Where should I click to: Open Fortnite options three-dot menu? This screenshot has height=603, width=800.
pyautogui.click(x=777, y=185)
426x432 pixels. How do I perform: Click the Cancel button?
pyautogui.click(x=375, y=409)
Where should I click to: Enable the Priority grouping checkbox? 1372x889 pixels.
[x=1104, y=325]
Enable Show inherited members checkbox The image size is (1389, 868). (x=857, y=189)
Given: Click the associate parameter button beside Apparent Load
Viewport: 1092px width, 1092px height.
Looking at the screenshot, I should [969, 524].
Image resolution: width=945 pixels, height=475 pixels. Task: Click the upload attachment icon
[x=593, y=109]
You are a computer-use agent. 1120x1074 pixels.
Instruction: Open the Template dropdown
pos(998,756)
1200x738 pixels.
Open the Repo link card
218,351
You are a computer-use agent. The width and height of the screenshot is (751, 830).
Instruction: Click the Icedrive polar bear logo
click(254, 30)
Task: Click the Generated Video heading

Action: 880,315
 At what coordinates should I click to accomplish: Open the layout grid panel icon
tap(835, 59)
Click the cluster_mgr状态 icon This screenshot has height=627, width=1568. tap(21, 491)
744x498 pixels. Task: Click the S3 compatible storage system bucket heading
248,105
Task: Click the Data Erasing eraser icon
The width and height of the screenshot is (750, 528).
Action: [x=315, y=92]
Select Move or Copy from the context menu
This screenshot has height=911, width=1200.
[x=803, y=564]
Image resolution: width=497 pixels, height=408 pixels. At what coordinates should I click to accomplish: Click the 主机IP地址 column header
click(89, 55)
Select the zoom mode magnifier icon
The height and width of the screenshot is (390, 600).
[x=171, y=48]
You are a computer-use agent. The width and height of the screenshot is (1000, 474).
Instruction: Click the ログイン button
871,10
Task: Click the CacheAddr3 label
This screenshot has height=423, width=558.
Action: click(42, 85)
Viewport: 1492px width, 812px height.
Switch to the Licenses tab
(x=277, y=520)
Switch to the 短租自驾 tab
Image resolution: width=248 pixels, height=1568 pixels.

Given request
Substitute "Go" for "Switch" in the listing, from the line with "744x498 pixels. Task: Click" up to and including the final line of the listing, and output only those lines with nothing else changed.

Exercise solution
744x498 pixels. Task: Click the S3 compatible storage system bucket heading
248,105
Task: Click the Data Erasing eraser icon
The width and height of the screenshot is (750, 528).
Action: [x=315, y=92]
Select Move or Copy from the context menu
This screenshot has height=911, width=1200.
[x=803, y=564]
Image resolution: width=497 pixels, height=408 pixels. At what coordinates should I click to accomplish: Click the 主机IP地址 column header
click(89, 55)
Select the zoom mode magnifier icon
The height and width of the screenshot is (390, 600).
[x=171, y=48]
You are a computer-use agent. The width and height of the screenshot is (1000, 474).
Instruction: Click the ログイン button
871,10
Task: Click the CacheAddr3 label
This screenshot has height=423, width=558.
Action: click(42, 85)
Viewport: 1492px width, 812px height.
Go to the Licenses tab
(x=277, y=520)
Go to the 短租自驾 tab
Image resolution: width=248 pixels, height=1568 pixels.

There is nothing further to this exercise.